**WORK REQUIRED:** Put the rows from the line containing "You are a computer-use" through the line containing "Instruction: Click the Right crop up arrow", inclusive, into a numbered list, leaving out any blank lines.

**AVAILABLE DATA:**
....................

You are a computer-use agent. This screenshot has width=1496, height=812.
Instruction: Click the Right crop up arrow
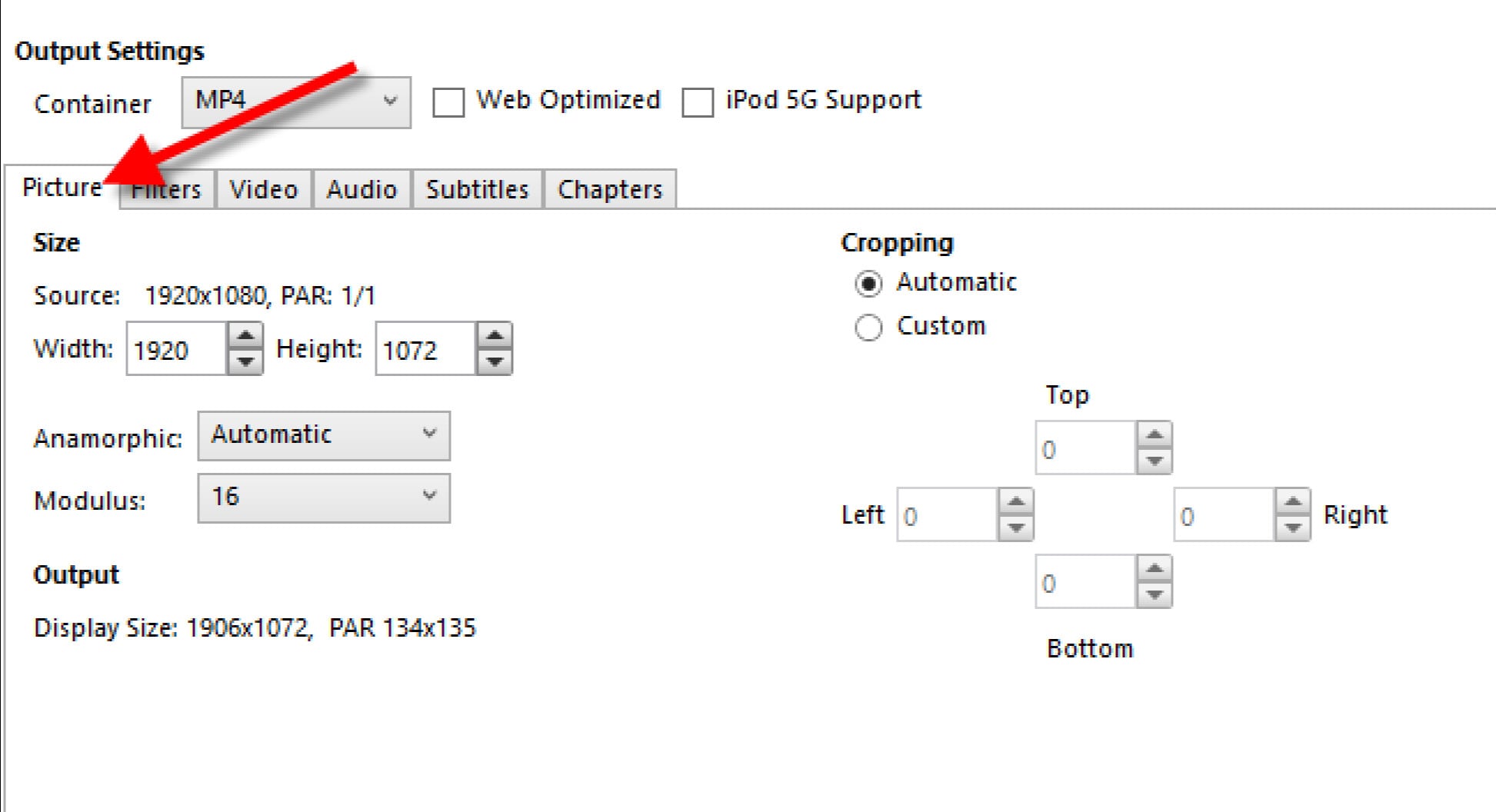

....................

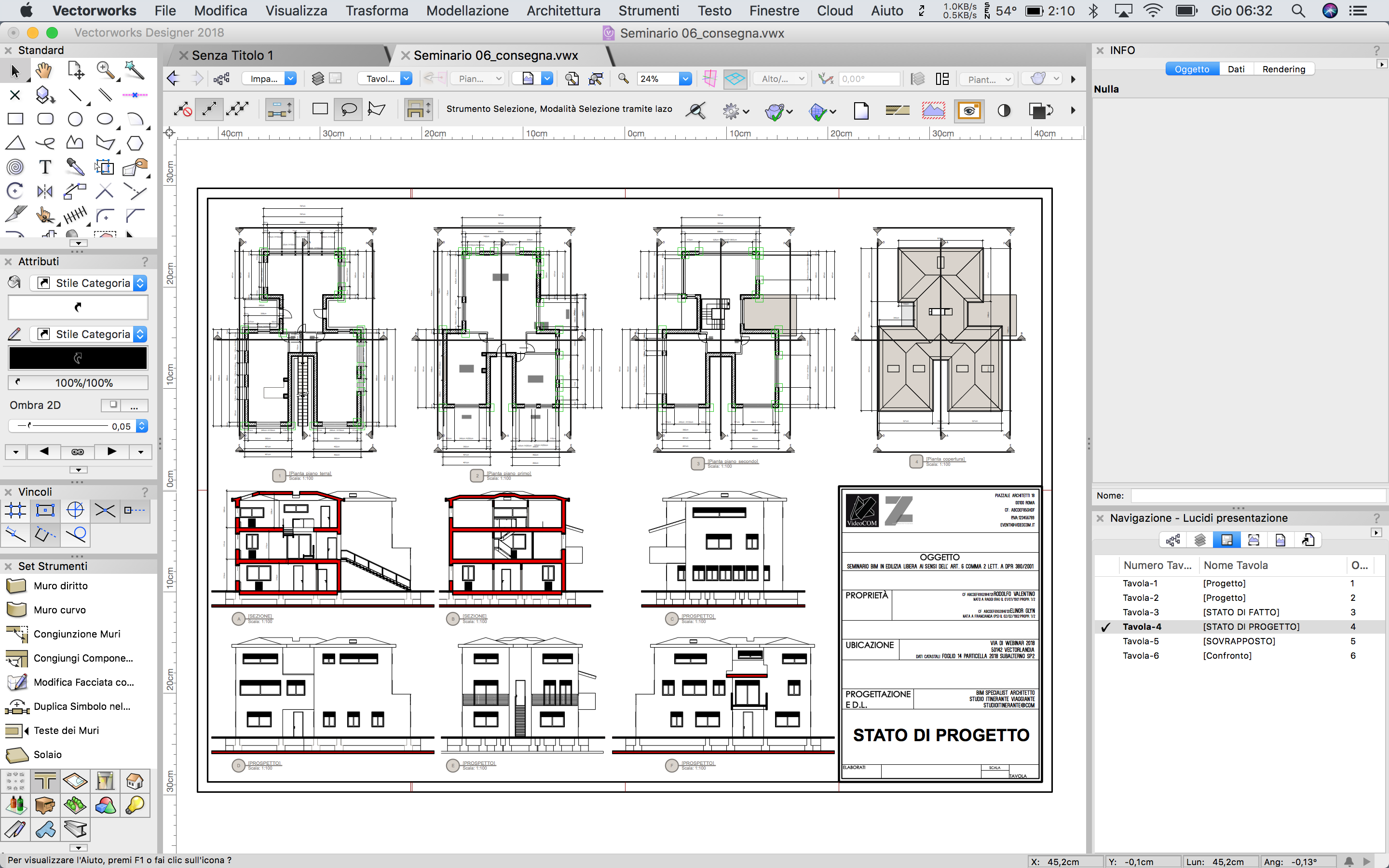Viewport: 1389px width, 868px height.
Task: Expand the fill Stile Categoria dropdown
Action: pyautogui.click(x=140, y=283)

....................

**ANSWER TO THE PROBLEM:**
1. You are a computer-use agent. This screenshot has width=1496, height=812.
2. Instruction: Click the Right crop up arrow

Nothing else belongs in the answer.